The Woman from Every Country

Absurd Geometry Field Notes No. 56

My brother took me out for ice cream at Handel’s, which should have been a simple event. We were standing there trying to compromise on flavors while still pretending to care about our figures when a woman interrupted us in visible distress.

“I’m sorry,” she said, “but I just have to ask. Are you part East Asian?”

My brother said no and told her where we were from.

This did not resolve the matter.

She had been studying his hands, which, she informed us, were exactly like her son’s hands. Her son, she explained, was half East Asian. Not similar hands. Not vaguely familiar hands. Exact hands. She kept staring at them with the kind of fascination usually reserved for religious relics or forensic evidence. At one point I almost wanted to ask if she happened to have a photo of her son’s hands for comparison.

Then she looked at me and announced, with equal certainty, that we were definitely mixed.

In fairness, she was not entirely wrong. We are mixed. We come from a long, complicated recipe. But I still did not expect my brother’s hands to become the central issue while ordering ice cream.

By the time we walked out, my brother had reached his usual conclusion.

“Every time I go out with you,” he said, “something weird happens.”

This is unfair. I do not attract weirdos. I merely seem to trigger unresolved recognition episodes in the general public.

But it did not start at Handel’s.

It started much earlier, back in the homeland, when I went to the mall with my cousin, my grandmother, and my little brother. At some point I began to notice a disturbance nearby. A group of people had formed at a cautious distance and appeared to be debating my identity.

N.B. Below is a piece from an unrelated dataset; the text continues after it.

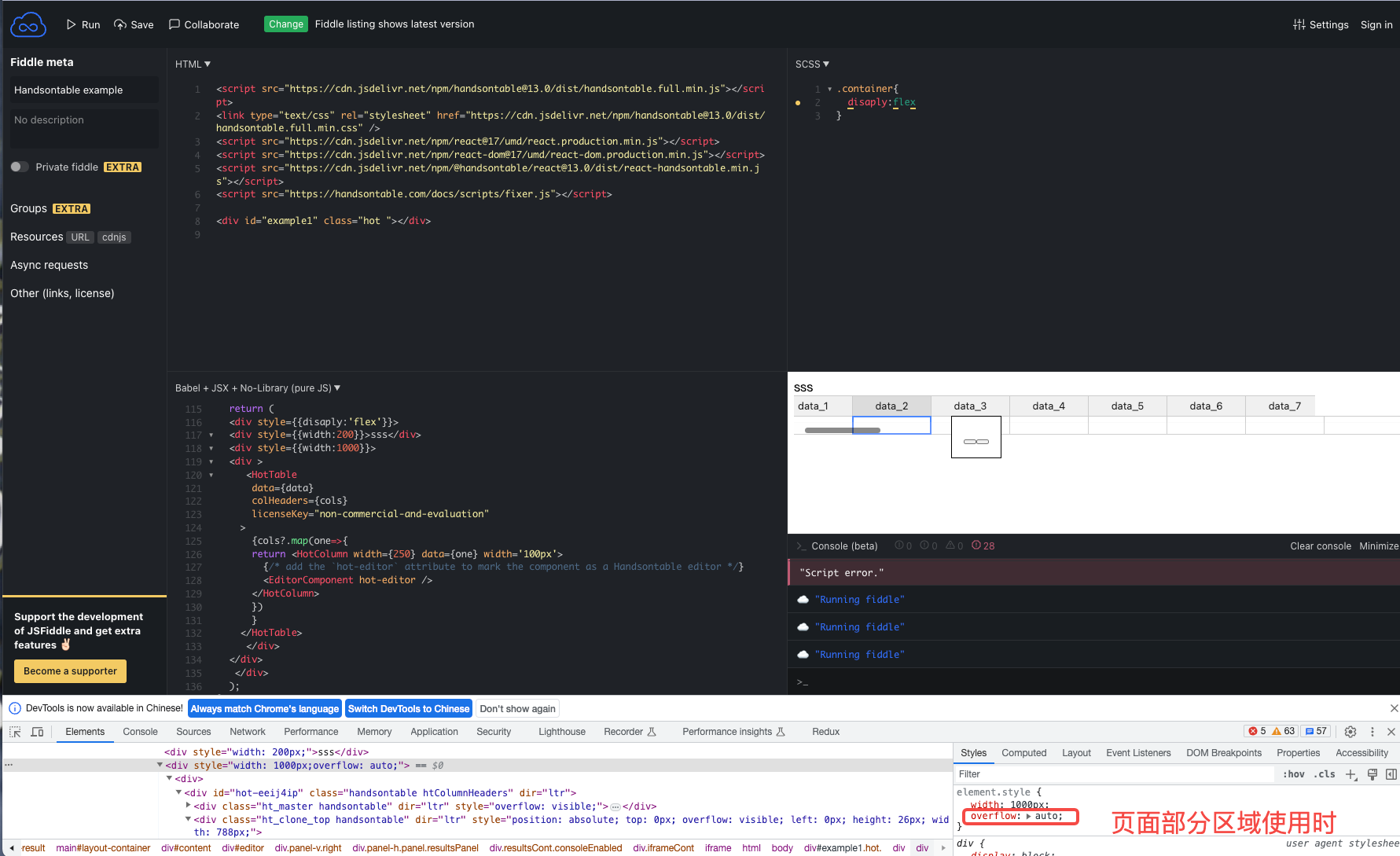Open the HTML panel options dropdown
The height and width of the screenshot is (856, 1400).
pos(206,64)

“Is it her?” someone asked.

“She looks younger,” another replied.

“No,” a third voice insisted. “I think it’s her.”

They had apparently decided I was a famous actress from a telenovela. No one approached with enough confidence to fully commit, but no one was willing to let it go either. They followed me around the mall in a state of anxious consensus. That was the first time I realized my face did not always belong exclusively to me.

The pattern continued.

An elderly Armenian couple once approached me and began speaking Armenian with such conviction that I briefly wondered whether I had somehow forgotten an entire branch of my ancestry. When I apologized and explained that I did not speak Armenian, they did not react with surprise. They reacted with disappointment.

Then suspicion.

Then offense.

I explained again that I was not Armenian. This only made things worse. They looked at me as if I were not ignorant, but disloyal. I was then given what I can only describe as the Armenian evil eye, followed by a sentence in Armenian that may have been a curse, a reprimand, or a genealogical correction. I could not tell. What I understood very clearly was that they were not happy with me.

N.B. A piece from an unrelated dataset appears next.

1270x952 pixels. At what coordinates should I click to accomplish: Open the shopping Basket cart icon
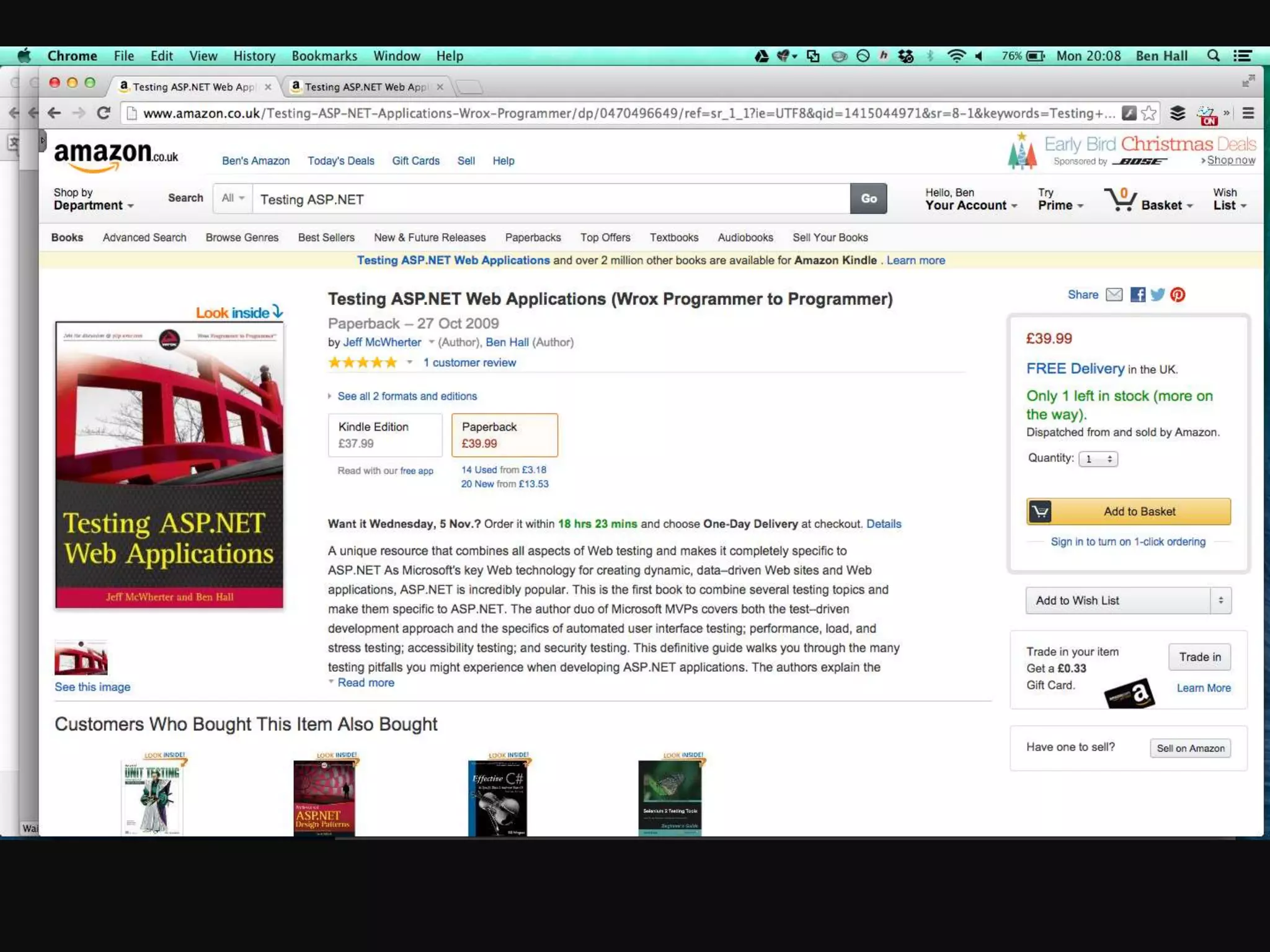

Then there were the two older men at a bar who approached me with the excitement of people who believed they had just witnessed a minor resurrection. One of them insisted I looked exactly like a rock star’s ex-wife. His friend confirmed it immediately. They were both so thrilled that I briefly felt I owed them an autograph. I did not know the woman at all, so I could not defend myself. so I simply accepted that, for a few minutes, I had apparently become someone’s nostalgic return to youth.

This sort of thing happens more often than it should.

A Pakistani man once told me I looked exactly like the women from a certain village in his country, specifically the light-skinned ones from a particular area. He said this with such certainty that I did not even bother resisting. I just told him I had heard versions of that before, because I had. Different people from different countries have confidently informed me that I look exactly like women from places I have never been.

In California, people have approached me out of nowhere to ask whether I am Russian, Armenian, or from some place they have already decided I belong to. One Russian person told me I actually looked like I was from Kazakhstan.

Years later, my DNA results informed me that the elderly Armenians had not been entirely improvising. Armenian ancestry appeared on the screen, and I briefly felt as though I owed two strangers an apology and Maury an envelope reveal.

Apparently, my face changes jurisdiction depending on sleep, lighting, and how much sun I’ve had.

At this point, I have been recognized by people from multiple countries, several generations, at least one telenovela panic event, and a woman conducting ethnographic analysis on my brother’s hands in an ice cream shop. I’ve concluded that I’m a geographic shapeshifter.

I only hope I never end up in a lineup, because I am fairly certain someone will point at me with absolute confidence and say it was me.